Andi Kirnberger im Interview

NÖ Landesregierung

Pröll: NÖ Wirtschaftsleistung hat 50 Milliarden Euro-Marke überschritten

Unter dem Motto „Kraft. Nähe. Niederösterreich“ stellte Landeshauptmann Dr. Erwin Pröll heute, Mittwoch, im Zuge einer Pressekonferenz in Altlengbach eine Reihe von wirtschaftspolitischen Maßnahmen vor. Neben dem Landeshauptmann informierten dabei auch der Wirtschaftsexperte Dr. Christian Helmenstein und Wirtschafts-Landesrätin Dr. Petra Bohuslav.

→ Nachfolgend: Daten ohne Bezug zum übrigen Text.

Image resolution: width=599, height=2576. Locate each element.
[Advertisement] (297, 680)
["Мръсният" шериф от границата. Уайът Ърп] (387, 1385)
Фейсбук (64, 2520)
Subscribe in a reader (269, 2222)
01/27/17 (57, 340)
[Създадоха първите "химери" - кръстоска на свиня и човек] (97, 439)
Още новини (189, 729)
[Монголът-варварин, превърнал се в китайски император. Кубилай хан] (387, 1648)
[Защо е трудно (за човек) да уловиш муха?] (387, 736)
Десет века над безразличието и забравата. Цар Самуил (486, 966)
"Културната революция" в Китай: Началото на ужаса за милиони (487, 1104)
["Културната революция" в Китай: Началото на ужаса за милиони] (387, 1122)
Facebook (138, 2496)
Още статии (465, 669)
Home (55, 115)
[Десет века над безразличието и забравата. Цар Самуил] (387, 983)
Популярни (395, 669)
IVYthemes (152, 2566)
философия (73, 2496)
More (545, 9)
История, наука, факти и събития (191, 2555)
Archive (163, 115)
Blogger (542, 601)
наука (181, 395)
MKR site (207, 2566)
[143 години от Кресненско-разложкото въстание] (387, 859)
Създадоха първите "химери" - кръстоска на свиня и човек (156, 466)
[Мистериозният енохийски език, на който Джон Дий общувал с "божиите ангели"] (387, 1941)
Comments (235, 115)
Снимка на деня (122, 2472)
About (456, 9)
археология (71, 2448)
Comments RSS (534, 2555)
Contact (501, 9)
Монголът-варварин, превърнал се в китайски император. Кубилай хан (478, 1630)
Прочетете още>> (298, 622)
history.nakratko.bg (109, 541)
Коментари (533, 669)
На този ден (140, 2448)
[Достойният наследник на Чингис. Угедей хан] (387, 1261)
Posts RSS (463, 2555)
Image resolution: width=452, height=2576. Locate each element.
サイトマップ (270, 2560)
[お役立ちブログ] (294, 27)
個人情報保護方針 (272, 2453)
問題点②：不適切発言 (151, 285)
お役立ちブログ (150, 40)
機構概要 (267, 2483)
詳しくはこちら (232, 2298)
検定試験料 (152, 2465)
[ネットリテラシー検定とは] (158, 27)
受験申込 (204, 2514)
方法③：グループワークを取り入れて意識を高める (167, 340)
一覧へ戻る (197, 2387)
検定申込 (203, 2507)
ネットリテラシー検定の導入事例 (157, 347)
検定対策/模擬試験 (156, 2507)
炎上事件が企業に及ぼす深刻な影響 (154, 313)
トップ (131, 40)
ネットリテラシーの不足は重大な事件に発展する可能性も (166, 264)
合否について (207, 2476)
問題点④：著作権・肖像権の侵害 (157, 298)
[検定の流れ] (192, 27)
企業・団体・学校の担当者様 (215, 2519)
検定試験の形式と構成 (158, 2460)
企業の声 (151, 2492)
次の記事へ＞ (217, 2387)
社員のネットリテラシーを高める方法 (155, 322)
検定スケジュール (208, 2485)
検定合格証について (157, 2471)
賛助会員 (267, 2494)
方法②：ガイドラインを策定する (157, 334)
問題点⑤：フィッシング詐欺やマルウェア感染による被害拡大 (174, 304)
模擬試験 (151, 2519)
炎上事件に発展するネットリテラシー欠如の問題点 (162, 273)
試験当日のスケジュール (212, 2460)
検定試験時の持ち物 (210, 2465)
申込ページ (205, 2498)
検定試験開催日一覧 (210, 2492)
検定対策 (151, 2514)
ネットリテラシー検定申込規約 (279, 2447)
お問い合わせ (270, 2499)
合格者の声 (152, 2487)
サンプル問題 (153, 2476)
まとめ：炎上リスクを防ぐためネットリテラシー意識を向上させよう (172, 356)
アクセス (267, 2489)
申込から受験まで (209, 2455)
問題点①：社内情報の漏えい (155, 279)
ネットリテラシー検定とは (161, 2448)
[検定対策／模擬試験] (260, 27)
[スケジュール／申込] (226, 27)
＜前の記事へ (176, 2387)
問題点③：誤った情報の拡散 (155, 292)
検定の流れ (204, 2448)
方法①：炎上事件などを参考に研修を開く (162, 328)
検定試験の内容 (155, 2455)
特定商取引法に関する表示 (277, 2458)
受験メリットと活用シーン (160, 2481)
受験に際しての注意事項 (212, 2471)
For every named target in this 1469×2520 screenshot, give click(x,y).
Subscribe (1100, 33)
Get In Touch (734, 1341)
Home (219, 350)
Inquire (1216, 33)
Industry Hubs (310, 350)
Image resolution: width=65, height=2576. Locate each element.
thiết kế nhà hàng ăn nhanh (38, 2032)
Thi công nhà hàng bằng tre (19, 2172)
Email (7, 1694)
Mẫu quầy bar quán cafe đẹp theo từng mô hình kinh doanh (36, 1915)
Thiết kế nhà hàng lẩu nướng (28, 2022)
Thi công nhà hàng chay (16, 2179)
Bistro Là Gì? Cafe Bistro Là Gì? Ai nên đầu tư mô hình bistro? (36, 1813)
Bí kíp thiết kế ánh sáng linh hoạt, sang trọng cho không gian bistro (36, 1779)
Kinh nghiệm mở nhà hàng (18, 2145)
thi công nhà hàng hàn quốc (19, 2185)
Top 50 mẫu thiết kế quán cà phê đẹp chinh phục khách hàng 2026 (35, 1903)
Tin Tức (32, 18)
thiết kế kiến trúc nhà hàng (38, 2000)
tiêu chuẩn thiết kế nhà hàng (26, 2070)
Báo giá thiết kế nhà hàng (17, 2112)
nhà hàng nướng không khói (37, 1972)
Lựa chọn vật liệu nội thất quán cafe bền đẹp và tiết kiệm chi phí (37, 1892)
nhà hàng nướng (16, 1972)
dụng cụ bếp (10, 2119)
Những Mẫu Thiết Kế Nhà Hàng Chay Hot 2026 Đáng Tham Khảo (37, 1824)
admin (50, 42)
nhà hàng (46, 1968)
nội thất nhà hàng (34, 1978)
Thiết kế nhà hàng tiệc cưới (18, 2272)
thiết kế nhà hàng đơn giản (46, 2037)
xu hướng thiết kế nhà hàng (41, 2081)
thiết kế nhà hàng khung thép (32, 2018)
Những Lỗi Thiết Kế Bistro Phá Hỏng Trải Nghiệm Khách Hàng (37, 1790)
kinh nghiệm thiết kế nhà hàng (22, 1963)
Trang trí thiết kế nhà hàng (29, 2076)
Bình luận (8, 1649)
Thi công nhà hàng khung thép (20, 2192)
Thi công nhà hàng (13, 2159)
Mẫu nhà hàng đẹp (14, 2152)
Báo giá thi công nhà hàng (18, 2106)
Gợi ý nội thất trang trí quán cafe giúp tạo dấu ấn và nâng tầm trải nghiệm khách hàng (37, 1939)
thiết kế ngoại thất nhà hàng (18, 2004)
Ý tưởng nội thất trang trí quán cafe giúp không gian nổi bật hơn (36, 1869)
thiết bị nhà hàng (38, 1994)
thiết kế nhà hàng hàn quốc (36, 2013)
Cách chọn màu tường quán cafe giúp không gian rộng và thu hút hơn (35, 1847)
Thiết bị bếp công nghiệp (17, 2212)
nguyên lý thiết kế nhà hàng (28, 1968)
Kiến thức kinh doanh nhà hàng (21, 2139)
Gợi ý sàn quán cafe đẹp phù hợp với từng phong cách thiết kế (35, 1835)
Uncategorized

Zur Ausgangssituation ging Landeshauptmann Pröll zunächst auf die „angespannte Situation am Arbeitsmarkt“ mit einem Anstieg von 3,4 Prozent im Dezember 2015 ein. Gleichzeitig habe man im Vorjahr aber auch erstmals in der Zweiten Republik die Marke von 600.000 unselbstständig Beschäftigten erreichen können, so Pröll. Ebenso habe man 2015 im Export ein Volumen von 20 Milliarden Euro überschritten. Als „zwei weitere wesentliche Meilensteine“ nannte der Landeshauptmann: „Die niederösterreichische Wirtschaftsleistung hat erstmals die 50 Milliarden Euro-Marke überschritten. Als eigene Volkswirtschaft wäre Niederösterreich damit auf dem 70. Platz unter 196 Staaten weltweit. Dazu kommt, dass Niederösterreich 2015 erstmals die Marke von 700.000 Haushalten durchbrochen hat.“ Verbunden mit der Prognose von 1,9 Prozent für das niederösterreichische Wirtschaftswachstum im Jahr 2016 sei dies „ein Rückenwind, den wir durch wirtschaftspolitische Maßnahmen entsprechend nutzen wollen“.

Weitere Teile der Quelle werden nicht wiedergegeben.